December 12, 2019
WINNIPEG - Manitoba Liberal Leader and MLA for St. Boniface Dougald Lamont issued a rebuttal to the Premier's "State of the Province" address, arguing the latest statistics show that the education, health, crime and the economy are all getting worse under the PC government.
"When you look at the results under this government, it's clear that things are getting worse, not better," said Lamont. "With $899-million in new federal transfers this year alone, Manitoba could have a balanced budget right now and we could be investing in improving health, education, and infrastructure."
Lamont said changes in federal transfers over the last ten years have had a colossal impact on the province's finances, both under the NDP and the PCs. For six years, federal transfers to Manitoba under the Harper Conservatives were either flat or dropping - resulting in deficits and higher debt for the province.
The PCs have been putting off balancing the budget, choosing to add billions in debt while borrowing with interest to pay for tax cuts.
Manitoba's Debt: is $3.59-billion higher today than it was when the PCs took office.
Unemployment: is up 0.3% to 5.6%. This is Manitoba's third-highest unemployment rate since 2000.
Manitoba has undergone two credit downgrades, resulting in higher interest rates for the province, Manitoba Hydro and municipalities. Since then, there has been no upgrades. Like PC governments in Alberta and Ontario, Manitoba's credit rating was downgraded because PCs overstated deficits.
Manitoba's much-touted lead in private investment is because investment elsewhere has tanked. The three major projects - food processing - are highly automated and may only create 300 full-time long-term jobs.
The PCs budgeting has been a bait-and-switch, where promised increases never materialize. Actual spending on health, education and infrastructure have been frozen since 2016. Since inflation is rising, this amounts to a cut.
Economic Development: The PCs still have no concrete economic plan, and no plan for improving access to capital for Manitoba businesses. Instead, they are relying on inflated figures of growth from reduced regulations.
Record Outmigration: Over 19,500 people left Manitoba in 2018-19, the largest number in decades. 10,351 moved to Manitoba, 19,597 left, for a net loss of 9,246.
Education: PISA scores show that student performance under the PCs is even worse than it was under the NDP - last in math and science and second last in reading.
Health Care: While the emphasis has been on ER wait times, the waits for cataracts, knee replacements and hip replacements have been getting steadily worse every year since 2015.
Crime: Manitoba's spike in crime is worse than any other province. The PC government cut funds to municipalities for police as well as mental health and addictions. It is one of the worst years ever for murder in Winnipeg, and property crimes have increased 79%.
Poverty: The number of people on EIA in Manitoba has been growing every year since 2008, and is now at nearly 75,000 - a record high. This is a sign there is something broken with our economy.
Economic Fragility: A year ago, surveys reported that half of Manitobans are $200 a month away from insolvency.

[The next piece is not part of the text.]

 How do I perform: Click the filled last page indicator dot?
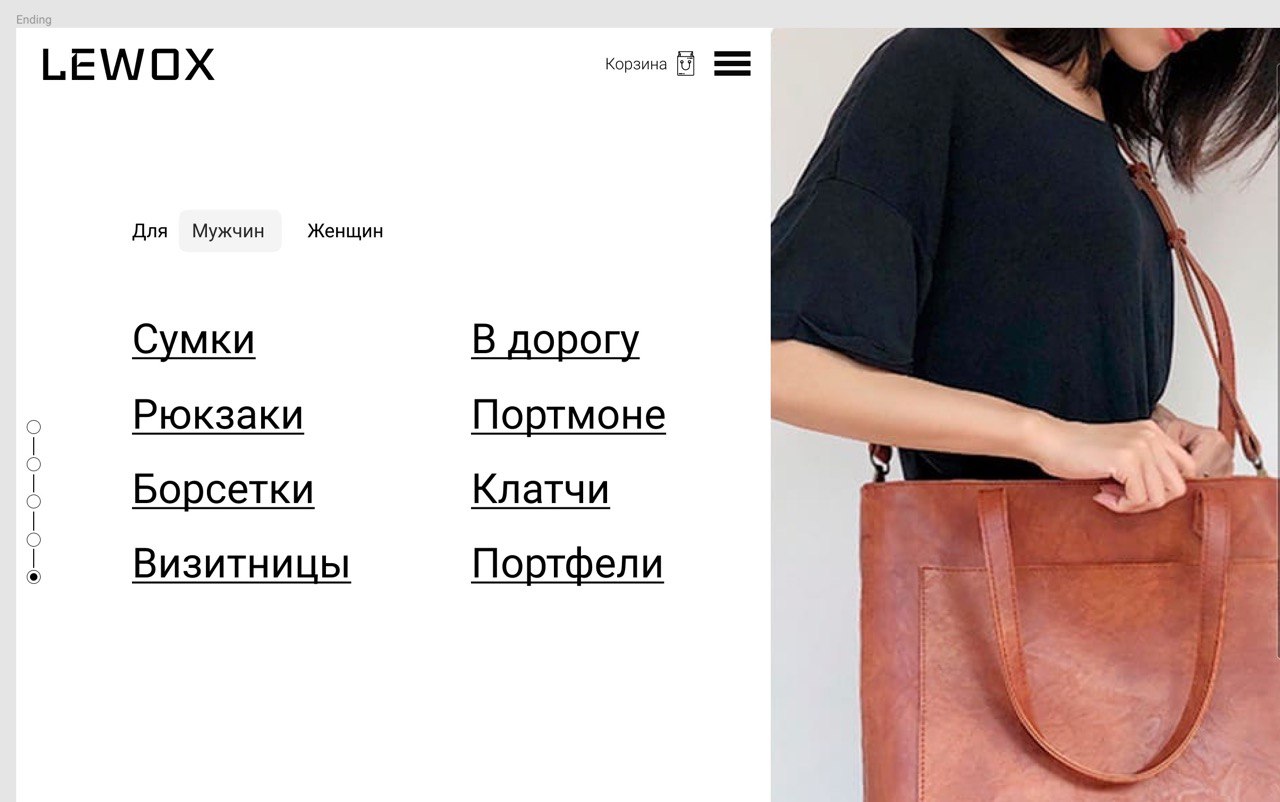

A more recent survey shows they now have even less.
Housing: An IMF study suggests that Winnipeg's real estate market is in bubble territory and is among the most overvalued housing markets in Canada. It suggest housing in Winnipeg is 27% overvalued. Housing starts are slowing and a downturn in the market could mean that Manitoba's market is not resilient.
"The Pallister Government has squandered an opportunity to invest and build while receiving record-high transfers from the federal government," said Lamont. "When you look past the spin to the numbers, on everything from health to crime, we're seeing things get worse and it doesn't need to be this way."